Ciemność, chłód i cisza, otulały nagie ciało. Po długim czasie w końcu po raz pierwszy otworzył oczy. Wzrok miał jeszcze rozmazany, ale od razu rozpoznał owalną machinę, która majaczyła za szklaną powierzchnią jego kapsuły. Przez zieloną ciecz, która go otaczała, ciężko mu było dostrzec szczegóły, ale doskonale wiedział czym była. To ona go stworzyła.

      Otworzył usta, a zaraz po tym ciecz wdarła się do jego wrażliwych płuć, powodując ostry, piekący ból. Nie cierpiał jednak długo. Maszyna wykrywając, co się dzieje, zareagowała. Od razu zaczęła odpompowywać płyn, a kiedy jego poziom opadł, kapsuła otworzyła się ze świstem. Do środka wpadło świeże, lodowate powietrze.

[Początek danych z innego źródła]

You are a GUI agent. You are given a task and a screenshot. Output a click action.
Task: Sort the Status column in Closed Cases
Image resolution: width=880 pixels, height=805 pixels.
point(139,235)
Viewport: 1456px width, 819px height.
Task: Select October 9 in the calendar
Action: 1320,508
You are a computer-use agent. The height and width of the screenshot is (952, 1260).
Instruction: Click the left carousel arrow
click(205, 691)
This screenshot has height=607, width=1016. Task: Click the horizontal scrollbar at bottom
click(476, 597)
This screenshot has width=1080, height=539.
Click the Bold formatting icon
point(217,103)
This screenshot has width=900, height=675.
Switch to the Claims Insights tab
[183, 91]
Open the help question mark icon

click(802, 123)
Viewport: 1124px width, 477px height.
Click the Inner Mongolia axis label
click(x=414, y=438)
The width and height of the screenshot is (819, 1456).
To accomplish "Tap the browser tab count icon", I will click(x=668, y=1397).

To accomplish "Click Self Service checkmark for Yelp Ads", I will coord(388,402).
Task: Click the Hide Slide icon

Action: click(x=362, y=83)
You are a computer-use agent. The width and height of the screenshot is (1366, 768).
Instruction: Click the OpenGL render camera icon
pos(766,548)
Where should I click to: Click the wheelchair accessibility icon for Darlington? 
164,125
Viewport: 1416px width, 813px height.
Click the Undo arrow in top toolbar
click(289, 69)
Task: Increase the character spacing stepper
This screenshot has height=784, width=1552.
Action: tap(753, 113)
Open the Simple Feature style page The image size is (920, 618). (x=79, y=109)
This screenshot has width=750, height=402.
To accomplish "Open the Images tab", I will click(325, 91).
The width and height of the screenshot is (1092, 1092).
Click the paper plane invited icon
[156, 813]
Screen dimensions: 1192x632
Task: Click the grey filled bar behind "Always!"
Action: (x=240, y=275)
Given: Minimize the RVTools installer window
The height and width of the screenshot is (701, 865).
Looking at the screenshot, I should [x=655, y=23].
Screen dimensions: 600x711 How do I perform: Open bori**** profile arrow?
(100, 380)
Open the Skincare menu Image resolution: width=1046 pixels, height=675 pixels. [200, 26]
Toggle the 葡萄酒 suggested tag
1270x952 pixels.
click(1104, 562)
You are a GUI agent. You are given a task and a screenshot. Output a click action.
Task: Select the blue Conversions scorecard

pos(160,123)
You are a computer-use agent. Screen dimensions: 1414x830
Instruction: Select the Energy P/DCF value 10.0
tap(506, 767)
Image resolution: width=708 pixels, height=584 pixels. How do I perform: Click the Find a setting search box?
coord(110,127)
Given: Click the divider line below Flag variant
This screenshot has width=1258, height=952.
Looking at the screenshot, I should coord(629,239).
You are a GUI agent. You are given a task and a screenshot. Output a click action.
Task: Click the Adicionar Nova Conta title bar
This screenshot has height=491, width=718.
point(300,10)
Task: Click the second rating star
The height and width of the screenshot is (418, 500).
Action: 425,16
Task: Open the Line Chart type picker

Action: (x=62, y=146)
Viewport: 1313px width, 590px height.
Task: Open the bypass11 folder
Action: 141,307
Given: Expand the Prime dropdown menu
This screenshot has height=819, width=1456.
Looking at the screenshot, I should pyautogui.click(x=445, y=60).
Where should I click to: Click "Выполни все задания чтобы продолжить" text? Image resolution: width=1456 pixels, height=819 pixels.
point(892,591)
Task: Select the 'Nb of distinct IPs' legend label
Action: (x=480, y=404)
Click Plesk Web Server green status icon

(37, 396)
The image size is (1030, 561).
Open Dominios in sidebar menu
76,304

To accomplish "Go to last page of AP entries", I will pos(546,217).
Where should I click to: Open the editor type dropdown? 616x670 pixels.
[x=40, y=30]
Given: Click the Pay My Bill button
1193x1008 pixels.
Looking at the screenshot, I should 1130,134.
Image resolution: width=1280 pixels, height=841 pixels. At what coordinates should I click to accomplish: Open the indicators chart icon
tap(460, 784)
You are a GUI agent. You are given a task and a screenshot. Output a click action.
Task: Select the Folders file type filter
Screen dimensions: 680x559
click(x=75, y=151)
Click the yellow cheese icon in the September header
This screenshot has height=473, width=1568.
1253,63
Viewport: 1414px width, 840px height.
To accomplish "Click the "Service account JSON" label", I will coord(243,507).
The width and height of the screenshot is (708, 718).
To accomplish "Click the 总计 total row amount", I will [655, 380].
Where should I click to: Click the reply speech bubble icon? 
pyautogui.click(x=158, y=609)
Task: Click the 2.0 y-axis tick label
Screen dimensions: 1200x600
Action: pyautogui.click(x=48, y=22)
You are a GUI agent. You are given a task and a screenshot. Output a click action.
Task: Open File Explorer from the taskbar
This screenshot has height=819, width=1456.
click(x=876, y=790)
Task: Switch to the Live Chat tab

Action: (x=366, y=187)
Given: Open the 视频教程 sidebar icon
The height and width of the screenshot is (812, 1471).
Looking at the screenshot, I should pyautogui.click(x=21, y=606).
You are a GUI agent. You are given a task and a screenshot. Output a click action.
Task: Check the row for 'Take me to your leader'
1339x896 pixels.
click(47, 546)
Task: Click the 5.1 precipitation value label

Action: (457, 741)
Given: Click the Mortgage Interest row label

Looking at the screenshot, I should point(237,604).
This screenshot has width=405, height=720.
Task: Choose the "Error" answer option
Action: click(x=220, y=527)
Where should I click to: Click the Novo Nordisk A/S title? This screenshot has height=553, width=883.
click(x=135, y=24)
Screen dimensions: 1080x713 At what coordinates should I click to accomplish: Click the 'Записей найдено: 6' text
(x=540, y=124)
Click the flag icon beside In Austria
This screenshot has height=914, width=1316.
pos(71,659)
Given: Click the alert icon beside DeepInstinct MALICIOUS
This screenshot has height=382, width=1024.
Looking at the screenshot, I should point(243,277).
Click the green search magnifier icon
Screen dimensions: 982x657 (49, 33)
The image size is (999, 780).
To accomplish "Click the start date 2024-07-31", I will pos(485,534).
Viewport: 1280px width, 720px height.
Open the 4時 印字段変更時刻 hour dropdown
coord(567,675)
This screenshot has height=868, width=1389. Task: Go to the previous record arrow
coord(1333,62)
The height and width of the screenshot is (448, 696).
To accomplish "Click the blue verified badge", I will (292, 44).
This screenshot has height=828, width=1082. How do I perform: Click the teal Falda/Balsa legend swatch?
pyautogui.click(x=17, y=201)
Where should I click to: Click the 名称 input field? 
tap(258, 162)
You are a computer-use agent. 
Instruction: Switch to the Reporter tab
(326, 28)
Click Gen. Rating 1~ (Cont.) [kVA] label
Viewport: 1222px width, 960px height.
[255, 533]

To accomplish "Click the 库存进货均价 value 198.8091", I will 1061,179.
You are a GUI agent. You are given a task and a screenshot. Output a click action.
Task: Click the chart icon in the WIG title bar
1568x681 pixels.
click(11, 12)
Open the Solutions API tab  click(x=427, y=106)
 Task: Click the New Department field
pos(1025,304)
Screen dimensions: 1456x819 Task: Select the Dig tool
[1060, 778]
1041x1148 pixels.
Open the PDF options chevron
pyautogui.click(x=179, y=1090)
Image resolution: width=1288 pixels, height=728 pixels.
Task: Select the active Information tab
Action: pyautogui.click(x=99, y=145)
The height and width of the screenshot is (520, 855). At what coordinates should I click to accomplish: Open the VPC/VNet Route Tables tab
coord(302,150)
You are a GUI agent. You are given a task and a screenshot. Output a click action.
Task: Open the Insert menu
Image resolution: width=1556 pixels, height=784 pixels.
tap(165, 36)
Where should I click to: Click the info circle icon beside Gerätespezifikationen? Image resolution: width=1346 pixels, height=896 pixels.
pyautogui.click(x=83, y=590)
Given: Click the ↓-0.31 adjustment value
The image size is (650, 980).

      Odkaszlnął, po czym stanął na chwiejących się nogach. Wciąż ociekając zielenią, postawił stopę na zimnej posadzce. Był oszołomiony i nie do końca zdawał sobie jeszcze sprawę, co się wokół niego dzieje. Nie musiał jednak długo czekać. Obok niego pojawiły się dwie identyczne istoty. Bez słowa wytarły go, a następnie oddziały jego ciało w chłodny metal. Pokornie im na to pozwolił.

      W tym czasie jego wzrok zdążył się już w pełni ukształtować, a zmysły rozbudzić. Spojrzał więc na swoje odbicie w srebrnej zbroi. Twarz miał smukłą, perfekcyjnie uformowaną, bez najmniejszej skazy. Skórę za to pokrywała platynowa szarość. Długie spiczaste uszy sterczały po obu stronach głowy, za to na jej szczycie znajdowały się siwe włosy, te zostały precyzyjnie zaczesane do tyłu. Jego źrenice za to, były niemal całkiem czarne, niczym czarne dziury na tle nieprzeniknionej bieli.

      Wystarczył jeden rzut oka i już wiedział, czym był. Klonem. Sztucznym wytworem. Tak jak istoty obok niego. Byli identyczni, różniły ich jedynie symbole na napierśnikach. A320 i A321. Spojrzał na własny numer, B459. Od razu zaakceptował ten stan rzeczy. Tak go stworzono. Tak powinno być.

      – Zaczynamy zwiad na kolejnej planecie. Twórca kazał niczego nie likwidować, póki nie wyda rozkazu. Szukamy istot żywych – poinstruował go numer 321, wręczając mu broń.

      Chwycił bez wahania owalny pierścień z uchwytem. Narzędzie było perfekcyjnie wymierzone pod jego rękę. I choć trzymał je po raz pierwszy, to mimo to, wiedział doskonale jak się nią posługiwać. Miał też pewność, że nią nie spudłuje. Ta wiedza tkwiła w jego głowie od chwili stworzenia. Doskonale zdawał sobie również sprawę, jaki jest cel jego istnienia. Było nim słuchanie Twórcy oraz niszczenie wyznaczonego przez niego istnienia. Nie ważny był powód ani to ile ich zginie, ważny był jedynie rozkaz.

      Wyszli z pomieszczenia, zostawiając maszynę klonującą, która dalej nieprzerwanie, pompowała płyn do reszty identycznych kapsuł. Było ich mnóstwo, a w każdej widział tę samą twarz w różnych etapach rozwoju. Nic go to nie obeszło. Szedł prosto, nie oglądając się za siebie.

      Szli labiryntem korytarzy, spotykając po drodze inne klony zajęte wykonywaniem powierzonych im zadań. Naprawiali i sprawdzali stan urządzeń, przekazywali sobie instrukcje Twórcy, lub po prostu stali, czekając na dalsze rozkazy. Nie witali się, ani nawet nie obdarzyli przelotnym spojrzeniem. Każdy był skupiony na swoim celu. Nic innego się nie liczyło. Tylko to.

      Trójka uzbrojonych klonów zatrzymała się dopiero w obszernej hali. Pomieszczenie, tak jak wszystkie inne przeszywał chłód i wszechobecna szarość.

      Czekali, aż nagle pomieszczenie zadrżało nieznacznie, po czym olbrzymi właz zaczął się otwierać. Oznaczało to tylko jedno. Wylądowali na kolejnej planecie, która była następną przeszkodą na drodze do ich podboju.

      Rażące światło przebiło dotychczasowy nastrój otoczenia, zmuszając ich do wyjścia na nieznany grunt. Ziemia obsypana zielenią, otaczała przestrzeń wokół. Przed nimi majaczył błękitny horyzont wody, a dookoła niego las. Za nimi za to była opustoszała sawanna traw. Olbrzymia przestrzeń wydawałą się przytłaczająca, ale może dla zwykłej istoty, nie dla nich.